İlk Gün

65 16 11
                                    




Günlerdir uyuduğu sert zeminden sonra bu yatak cennet gibi gelmişti Gerald'a. Sabah askerin birinin bağırmasıyla uyandığında gözünü açmaya bile tenezzül etmedi. "Kalkmasam ne yapabilir ki ? Biraz daha yatayım." dedi kendi kendine. Ama uyanan çocuklar Gerald'ı görünce hemen başına üşüştüler. Bu yüzden mecburen gözlerini açmak zorunda kaldı. Luke ve arkadaşları hariç herkes başına toplandı. Bütün ilgiyi Gerald toplarken sinirlendi Luke. Bir daha Gerald'ın yüzünü görmeyeceğini umuyordu oysa ki.

Etrafındaki çocuklar "Ne oldu ?" "Neredeydin ?" "Buraya nasıl geldin?" diyerek soru yağmuruna tutmasına karşın Gerald hiçbirine cevap vermedi. Ağzından çıkan ilk cümle "Kevin nerede ?" oldu.

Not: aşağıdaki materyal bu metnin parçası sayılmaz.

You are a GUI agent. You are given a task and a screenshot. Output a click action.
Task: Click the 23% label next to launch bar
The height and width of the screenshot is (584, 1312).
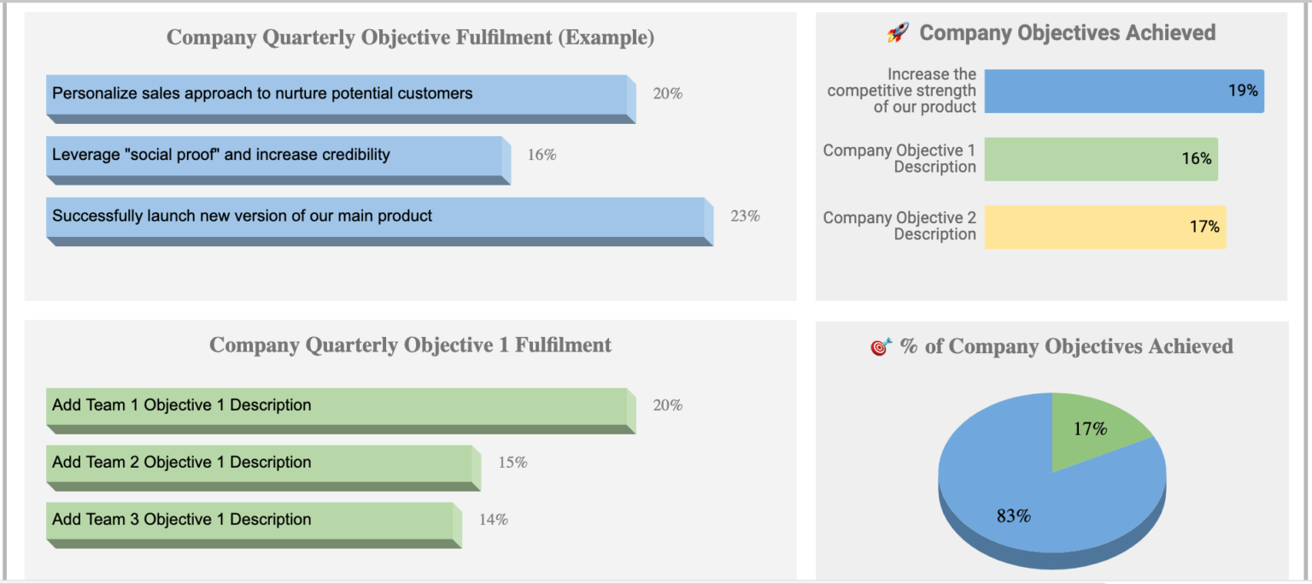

"Revirde. Birkaç güne kadar o da yanımıza gelecek. Anlat artık neler olduğunu !" dedi kasabadaki oduncunun oğlu Kaj. Küçüklüğünden beri babasına yardım ettiği için irileşmişti vücudu. Ama bu iri vücudu yaramaz, meraklı bir çocuk yönetiyordu. Gerald sorusuna cevap vermeyince sarstı ve "Gerald!" diye bağırdı. Gerald kurtulamayacağını anlayınca olayları baştan sona anlatmaya başladı. Alyssa önceki gece askere ne anlattıysa aynılarını arkadaşlarına da anlattı. Hikayelerin çelişmesini istemiyordu. Çünkü hikayelerde fark olursa insanların şüphelenebileceğini biliyordu.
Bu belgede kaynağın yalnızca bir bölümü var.